## Polecenie A
Przepisz dokładnie fragment tekstu o wojsku w Pile, który zaczyna się od słów „Na dodatek –”, a kończy na słowach „do wojewódzkiego Poznania.”.

***** Strona *****

W siedzibie Zarządu Regionu NSZZ "Solidarność" dziś trudno znaleźć "ojca" czy "matkę" tamtej pierwszej nagonki niby na samoloty, a de facto na (lewicujące) wojsko w stalowych mundurach. – To były indywidualne inicjatywy indywidualnych osób, które startowały do wyborów nie z rekomendacji naszego związku zawodowego, tylko z komitetów obywatelskich. My nigdy się tym nie zajmowaliśmy – zdecydowanie odcina się od sprawy wiceprzewodniczący Włodzimierz Albin. Choć jedna z wyżej wspomnianych osób, były senator N., jest teraz w polskiej służbie dyplomatycznej, wiceszef regionalnej "S" obu tak antywojskowo nastawionych pilan nazywa wprost "żałosnymi postaciami". – Przecież Piła od wieków była garnizonem i właśnie z wojska żyła – konkluduje.
Na dodatek – jak miejscowa, coraz bardziej trwożna wieść niesie – za chwilę zostanie zlikwidowane tutejsze Centrum Szkolenia Czołgowo-Samochodowego, czyli pozostałość po dawnej szkole oficerskiej, a placówka żandarmerii już przeniosła się do wojewódzkiego Poznania.

***** Dane do ćwiczenia *****

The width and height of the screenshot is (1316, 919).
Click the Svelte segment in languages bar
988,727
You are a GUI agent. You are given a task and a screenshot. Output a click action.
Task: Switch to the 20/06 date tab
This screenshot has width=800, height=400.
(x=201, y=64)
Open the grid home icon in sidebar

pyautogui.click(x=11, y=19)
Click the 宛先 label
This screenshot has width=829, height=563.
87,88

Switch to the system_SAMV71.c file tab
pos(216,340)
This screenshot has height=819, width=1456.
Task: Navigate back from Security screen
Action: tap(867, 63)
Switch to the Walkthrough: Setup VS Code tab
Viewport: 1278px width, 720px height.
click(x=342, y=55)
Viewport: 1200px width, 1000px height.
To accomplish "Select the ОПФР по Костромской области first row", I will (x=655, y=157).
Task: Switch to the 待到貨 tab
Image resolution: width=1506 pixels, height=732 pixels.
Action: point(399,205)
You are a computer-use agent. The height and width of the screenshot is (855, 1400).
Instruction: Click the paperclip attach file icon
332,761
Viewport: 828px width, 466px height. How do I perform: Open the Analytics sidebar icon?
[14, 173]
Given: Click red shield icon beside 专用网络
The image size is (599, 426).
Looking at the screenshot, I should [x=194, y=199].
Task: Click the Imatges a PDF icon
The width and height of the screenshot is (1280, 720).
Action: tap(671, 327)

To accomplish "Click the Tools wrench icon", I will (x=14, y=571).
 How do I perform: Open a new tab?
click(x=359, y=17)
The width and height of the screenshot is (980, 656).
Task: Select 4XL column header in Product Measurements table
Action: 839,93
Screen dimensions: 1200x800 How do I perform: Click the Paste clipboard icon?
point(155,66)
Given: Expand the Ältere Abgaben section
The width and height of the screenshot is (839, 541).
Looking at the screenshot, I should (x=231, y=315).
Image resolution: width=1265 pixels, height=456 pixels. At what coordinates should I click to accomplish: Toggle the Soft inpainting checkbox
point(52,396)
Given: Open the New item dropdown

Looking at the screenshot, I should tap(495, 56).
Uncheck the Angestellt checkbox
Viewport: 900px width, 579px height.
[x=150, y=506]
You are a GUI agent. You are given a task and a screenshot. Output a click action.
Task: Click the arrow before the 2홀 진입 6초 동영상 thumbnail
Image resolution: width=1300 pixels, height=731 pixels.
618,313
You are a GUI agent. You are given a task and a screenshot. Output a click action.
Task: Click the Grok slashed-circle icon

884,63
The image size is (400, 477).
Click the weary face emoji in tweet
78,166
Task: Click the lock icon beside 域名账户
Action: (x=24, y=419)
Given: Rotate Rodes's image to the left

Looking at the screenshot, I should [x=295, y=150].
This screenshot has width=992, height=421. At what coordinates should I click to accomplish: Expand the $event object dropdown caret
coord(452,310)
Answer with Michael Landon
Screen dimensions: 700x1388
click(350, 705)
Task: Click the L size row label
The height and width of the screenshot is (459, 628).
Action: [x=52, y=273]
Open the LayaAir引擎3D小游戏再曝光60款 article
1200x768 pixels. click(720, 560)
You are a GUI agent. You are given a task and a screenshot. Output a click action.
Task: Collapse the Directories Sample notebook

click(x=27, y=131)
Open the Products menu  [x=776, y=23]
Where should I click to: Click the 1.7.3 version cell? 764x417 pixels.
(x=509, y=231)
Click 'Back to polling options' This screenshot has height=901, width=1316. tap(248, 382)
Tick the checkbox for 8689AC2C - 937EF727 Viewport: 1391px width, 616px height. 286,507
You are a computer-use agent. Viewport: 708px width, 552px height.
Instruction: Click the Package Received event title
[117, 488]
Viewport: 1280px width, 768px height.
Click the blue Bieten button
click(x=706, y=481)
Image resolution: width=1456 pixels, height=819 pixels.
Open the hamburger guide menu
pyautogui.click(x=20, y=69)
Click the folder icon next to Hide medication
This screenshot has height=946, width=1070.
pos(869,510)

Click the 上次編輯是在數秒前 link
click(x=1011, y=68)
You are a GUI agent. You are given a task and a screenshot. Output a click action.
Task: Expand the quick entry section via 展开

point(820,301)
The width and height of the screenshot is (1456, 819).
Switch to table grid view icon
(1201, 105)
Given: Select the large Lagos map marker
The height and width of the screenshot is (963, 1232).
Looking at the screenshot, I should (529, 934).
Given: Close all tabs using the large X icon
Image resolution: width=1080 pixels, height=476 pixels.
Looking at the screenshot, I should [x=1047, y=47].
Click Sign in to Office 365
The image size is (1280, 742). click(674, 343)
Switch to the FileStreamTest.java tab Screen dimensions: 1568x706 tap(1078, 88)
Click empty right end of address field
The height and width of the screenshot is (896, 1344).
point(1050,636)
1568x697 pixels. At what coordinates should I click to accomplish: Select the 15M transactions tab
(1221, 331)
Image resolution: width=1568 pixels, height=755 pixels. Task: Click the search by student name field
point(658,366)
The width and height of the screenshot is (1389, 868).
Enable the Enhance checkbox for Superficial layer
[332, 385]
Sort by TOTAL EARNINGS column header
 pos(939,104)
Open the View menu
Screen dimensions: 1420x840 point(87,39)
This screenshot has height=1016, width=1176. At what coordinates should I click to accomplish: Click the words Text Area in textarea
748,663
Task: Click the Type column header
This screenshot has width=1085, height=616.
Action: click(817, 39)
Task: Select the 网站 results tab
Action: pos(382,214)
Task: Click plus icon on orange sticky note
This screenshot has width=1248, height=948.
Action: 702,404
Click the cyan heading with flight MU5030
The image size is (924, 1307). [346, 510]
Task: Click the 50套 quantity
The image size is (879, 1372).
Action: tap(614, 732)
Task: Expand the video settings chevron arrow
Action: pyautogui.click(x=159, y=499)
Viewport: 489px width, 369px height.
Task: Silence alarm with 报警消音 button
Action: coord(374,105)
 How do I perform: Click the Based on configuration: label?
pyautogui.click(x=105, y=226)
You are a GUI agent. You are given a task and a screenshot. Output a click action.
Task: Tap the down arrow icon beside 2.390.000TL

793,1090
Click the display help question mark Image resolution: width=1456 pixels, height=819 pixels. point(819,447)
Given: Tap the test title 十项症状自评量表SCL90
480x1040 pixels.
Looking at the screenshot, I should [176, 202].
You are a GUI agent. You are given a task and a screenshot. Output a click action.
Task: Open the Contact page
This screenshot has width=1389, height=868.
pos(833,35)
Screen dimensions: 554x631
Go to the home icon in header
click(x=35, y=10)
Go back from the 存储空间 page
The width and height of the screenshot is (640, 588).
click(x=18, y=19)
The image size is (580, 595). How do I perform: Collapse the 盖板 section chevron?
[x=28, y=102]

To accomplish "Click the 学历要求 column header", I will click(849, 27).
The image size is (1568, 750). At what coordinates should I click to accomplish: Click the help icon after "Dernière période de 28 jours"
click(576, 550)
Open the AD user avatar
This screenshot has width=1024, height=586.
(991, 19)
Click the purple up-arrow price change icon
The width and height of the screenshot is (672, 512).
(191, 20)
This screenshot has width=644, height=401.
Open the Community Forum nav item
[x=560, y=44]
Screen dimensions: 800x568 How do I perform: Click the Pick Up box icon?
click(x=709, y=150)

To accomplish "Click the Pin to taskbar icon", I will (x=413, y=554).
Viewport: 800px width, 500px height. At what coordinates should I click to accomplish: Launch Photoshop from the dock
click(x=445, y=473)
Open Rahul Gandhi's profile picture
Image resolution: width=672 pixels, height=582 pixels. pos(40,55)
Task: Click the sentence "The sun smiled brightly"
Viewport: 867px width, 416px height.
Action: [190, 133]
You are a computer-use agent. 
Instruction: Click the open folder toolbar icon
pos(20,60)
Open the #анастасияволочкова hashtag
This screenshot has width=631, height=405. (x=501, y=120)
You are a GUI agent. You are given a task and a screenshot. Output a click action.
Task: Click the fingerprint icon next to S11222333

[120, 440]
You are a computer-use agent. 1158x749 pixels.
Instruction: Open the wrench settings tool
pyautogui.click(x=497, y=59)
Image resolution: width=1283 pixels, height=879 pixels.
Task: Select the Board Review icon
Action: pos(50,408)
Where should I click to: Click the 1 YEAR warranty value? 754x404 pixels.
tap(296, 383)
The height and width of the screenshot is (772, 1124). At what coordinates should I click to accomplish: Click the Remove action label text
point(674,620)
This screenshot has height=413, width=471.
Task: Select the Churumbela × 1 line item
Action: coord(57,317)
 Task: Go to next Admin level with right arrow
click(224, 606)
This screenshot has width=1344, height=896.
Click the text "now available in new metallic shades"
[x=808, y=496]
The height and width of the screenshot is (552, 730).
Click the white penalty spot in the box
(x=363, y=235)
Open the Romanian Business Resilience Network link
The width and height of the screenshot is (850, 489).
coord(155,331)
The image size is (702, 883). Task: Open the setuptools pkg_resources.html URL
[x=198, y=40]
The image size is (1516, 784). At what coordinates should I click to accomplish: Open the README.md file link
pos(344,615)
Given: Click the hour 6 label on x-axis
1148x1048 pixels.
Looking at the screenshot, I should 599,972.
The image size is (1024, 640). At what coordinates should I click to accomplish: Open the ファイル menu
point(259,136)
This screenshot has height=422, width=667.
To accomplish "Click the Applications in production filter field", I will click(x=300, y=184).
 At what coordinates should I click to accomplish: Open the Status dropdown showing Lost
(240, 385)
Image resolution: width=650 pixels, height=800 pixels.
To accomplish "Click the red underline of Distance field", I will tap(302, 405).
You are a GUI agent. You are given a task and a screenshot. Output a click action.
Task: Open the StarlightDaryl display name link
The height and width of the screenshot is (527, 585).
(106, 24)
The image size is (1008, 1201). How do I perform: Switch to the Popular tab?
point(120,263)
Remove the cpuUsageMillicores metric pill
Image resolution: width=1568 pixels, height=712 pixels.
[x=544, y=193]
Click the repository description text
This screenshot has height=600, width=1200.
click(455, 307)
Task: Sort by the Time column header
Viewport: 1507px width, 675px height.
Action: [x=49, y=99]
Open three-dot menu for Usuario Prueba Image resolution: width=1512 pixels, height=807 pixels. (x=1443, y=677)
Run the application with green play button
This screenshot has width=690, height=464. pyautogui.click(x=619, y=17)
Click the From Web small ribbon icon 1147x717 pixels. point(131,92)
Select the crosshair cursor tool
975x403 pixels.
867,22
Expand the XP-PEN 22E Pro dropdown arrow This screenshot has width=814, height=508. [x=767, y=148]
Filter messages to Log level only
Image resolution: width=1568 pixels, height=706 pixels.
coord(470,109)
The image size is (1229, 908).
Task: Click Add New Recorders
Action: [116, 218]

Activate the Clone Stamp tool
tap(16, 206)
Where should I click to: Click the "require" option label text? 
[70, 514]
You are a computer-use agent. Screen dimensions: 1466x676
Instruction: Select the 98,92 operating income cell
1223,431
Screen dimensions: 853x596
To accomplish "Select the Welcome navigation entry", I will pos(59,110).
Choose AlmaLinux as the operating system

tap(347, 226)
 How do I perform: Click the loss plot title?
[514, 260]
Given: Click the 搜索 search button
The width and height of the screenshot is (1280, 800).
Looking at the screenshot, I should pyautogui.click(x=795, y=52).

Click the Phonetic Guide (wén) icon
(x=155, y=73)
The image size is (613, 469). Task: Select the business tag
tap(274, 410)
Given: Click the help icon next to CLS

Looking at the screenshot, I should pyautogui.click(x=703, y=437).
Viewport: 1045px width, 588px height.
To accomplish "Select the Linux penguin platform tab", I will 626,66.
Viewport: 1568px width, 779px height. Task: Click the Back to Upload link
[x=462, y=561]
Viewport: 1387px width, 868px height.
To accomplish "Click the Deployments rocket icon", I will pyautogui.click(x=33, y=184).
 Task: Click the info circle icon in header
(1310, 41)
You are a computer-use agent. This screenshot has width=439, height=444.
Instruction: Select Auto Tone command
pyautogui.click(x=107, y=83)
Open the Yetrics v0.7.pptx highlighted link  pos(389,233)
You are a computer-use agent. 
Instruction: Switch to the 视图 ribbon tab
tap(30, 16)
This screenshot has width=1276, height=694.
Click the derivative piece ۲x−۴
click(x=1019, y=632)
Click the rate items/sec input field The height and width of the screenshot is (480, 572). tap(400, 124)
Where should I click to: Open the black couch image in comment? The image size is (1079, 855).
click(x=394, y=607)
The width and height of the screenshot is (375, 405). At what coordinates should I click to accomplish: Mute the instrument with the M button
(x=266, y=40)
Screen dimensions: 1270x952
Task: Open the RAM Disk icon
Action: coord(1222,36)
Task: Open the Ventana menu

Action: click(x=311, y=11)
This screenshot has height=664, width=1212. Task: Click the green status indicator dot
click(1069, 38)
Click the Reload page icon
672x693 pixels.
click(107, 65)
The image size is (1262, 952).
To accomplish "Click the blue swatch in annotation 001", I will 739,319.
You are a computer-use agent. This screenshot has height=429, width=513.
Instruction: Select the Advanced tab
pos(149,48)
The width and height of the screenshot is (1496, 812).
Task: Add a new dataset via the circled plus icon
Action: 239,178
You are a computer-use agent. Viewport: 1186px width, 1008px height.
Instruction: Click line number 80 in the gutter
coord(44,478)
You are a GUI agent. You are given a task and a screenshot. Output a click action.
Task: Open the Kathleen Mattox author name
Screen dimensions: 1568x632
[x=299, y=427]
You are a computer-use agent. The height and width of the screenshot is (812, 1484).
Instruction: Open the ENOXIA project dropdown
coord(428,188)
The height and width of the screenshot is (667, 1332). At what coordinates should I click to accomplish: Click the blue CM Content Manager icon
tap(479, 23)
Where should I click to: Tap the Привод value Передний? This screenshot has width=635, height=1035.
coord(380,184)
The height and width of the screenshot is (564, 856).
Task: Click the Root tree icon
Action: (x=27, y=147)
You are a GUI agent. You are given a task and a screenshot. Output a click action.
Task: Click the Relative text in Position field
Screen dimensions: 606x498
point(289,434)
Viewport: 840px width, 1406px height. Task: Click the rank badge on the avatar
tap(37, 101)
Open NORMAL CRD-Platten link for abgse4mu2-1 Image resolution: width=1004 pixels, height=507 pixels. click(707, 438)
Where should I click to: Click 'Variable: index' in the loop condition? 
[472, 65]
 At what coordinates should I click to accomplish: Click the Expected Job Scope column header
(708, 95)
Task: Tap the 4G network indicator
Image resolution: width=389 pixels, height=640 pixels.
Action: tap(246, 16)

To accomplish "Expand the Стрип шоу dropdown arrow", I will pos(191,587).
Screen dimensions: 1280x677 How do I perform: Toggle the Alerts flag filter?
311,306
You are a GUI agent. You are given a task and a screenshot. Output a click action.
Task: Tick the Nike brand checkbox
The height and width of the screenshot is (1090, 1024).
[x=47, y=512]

*****

## Polecenie B
Policz wiersze zapisów, w których występuje słowo „button”, i podaj wyłącznie ich liczbę.

## Pełna odpowiedź A
Na dodatek – jak miejscowa, coraz bardziej trwożna wieść niesie – za chwilę zostanie zlikwidowane tutejsze Centrum Szkolenia Czołgowo-Samochodowego, czyli pozostałość po dawnej szkole oficerskiej, a placówka żandarmerii już przeniosła się do wojewódzkiego Poznania.

## Pełna odpowiedź B
5